Q: What do you call a man who studies breasts?
A: Alive.
There migh be something to this. If you’re fat, you’ve got a greater surface area of skin to expose to the sun. More total skin being tanned could equal an increased chance of developing a melanoma…
I’ve never sunbathed topless, and I don’t feel particularly inclined to start now. 
(walks away humming “Unpretty” by TLC)
Hey, my 666th post! (evil Satanic laughter)
I think my favorite thing about Pravda’s re-invention was that for a while there while they were doing funny/slanted normal news, they literally could not mention Condolezza Rice without tagging on either “, who has no children” or “, who is middle-aged and still single”.
Haven’t you heard? The fat cancels out the pretty. Like eating your baby carrots with ranch dressing.
:rolleyes:
I can absolutely see why that rule would be put in place! Nobody can go to a topless beach without fat, ugly women rubbing up against them and sweating on them. I mean, they totally harass everyone. It would be great if you could avert your eyes from such a horrible thing in order to avoid seeing it, but for some reason that’s just not possible!
:rolleyes:
Oh, I don’t know. I’ve seen some very attractive fat women.
I thought my indication of sarcasm via rolleyes was fairly clear, but maybe not.
In The Russian Federation Pravda no longer reports you
For a lot of us, it does.
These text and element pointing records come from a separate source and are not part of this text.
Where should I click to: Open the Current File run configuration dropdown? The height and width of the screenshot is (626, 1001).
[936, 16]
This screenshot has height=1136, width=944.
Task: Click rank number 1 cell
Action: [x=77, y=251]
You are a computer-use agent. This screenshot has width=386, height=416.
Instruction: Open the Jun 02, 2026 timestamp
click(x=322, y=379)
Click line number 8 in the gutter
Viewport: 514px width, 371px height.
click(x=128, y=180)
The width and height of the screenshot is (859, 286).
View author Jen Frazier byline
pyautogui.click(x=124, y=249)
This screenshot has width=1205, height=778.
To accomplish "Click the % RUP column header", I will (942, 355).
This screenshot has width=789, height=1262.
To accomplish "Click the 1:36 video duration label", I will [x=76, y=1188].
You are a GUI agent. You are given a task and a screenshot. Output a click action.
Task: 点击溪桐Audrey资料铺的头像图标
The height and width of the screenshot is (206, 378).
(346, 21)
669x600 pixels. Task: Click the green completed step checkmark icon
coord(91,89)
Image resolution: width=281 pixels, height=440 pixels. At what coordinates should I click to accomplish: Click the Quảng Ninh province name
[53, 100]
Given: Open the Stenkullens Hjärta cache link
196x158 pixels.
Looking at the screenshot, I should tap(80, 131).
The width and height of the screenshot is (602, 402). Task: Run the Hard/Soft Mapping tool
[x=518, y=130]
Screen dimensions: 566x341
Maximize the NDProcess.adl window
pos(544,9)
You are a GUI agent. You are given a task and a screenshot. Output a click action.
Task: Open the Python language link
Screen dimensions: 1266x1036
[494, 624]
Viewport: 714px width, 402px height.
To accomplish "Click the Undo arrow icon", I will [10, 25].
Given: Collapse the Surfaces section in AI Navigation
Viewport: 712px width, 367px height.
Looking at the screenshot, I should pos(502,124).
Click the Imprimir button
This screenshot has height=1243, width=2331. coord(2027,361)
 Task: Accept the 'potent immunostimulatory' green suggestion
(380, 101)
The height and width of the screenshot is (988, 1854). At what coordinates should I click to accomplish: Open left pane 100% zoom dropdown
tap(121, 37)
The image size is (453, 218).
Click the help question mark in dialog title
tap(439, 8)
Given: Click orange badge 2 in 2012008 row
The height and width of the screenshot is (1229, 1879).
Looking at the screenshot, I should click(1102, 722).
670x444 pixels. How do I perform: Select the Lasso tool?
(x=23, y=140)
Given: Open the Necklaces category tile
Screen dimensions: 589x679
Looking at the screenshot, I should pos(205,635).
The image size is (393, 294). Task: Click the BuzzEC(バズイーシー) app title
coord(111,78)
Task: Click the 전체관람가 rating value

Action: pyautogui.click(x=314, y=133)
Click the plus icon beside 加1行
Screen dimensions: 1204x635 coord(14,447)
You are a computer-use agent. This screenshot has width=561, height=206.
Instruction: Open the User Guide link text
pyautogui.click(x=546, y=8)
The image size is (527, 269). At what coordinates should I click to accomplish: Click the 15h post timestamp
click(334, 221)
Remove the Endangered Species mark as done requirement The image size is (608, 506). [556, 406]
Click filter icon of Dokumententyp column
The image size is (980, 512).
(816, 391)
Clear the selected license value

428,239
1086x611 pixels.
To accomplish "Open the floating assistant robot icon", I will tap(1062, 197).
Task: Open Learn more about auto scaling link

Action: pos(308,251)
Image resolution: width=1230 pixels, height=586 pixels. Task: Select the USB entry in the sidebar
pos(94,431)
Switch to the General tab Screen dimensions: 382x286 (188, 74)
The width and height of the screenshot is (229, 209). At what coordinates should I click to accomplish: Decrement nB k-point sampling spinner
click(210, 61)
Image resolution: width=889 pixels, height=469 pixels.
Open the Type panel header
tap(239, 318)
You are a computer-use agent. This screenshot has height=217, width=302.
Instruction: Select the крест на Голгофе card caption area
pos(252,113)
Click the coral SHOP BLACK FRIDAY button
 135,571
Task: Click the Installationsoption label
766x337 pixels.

It’s not like we make any more of a conscious decision not to be attracted to them than does a gay person make a decision not to be attracted to the opposite sex. What I find attractive is what I find attractive, and no amount of rolleyes will change that. I can’t understand why people have such an issue with this.
It has nothing to do with attraction unless pretty for you always equals “someone you want to stick your penis into.”
Well, yeah, that kind of is what it means… 
I’ve called many a flower or child’s dress pretty. I dunno about YOU but that doesn’t imply anything about my dick and those objects. =P
Everybody’s welcome here http:/ /www.stuff.co.nz/4692491a11.html the nude, not lewd. Link may be NSW - bare bottom, but no naughty bits, I’ve broken it.
Though at least one local resident said she was sick of seeing;
exactly this, except the speedos.
Give me your large, your aged and raddled masses,
yearning to hang free.
The wretched unfit of your lipo’d shore.
Send these, the unloved, intolerance-tost to me,
I lift my lamp beside the golden floor.
Now, see, I WOULD stick my dick in a Georgia O’Keefe painting if they had any holes.
This post brought to you by the “Z should never post after midnight” fund and the letters T, M, and I.
With both hands?
“In the manner to which they’ve become accustomed”, to quote Pepper Mill.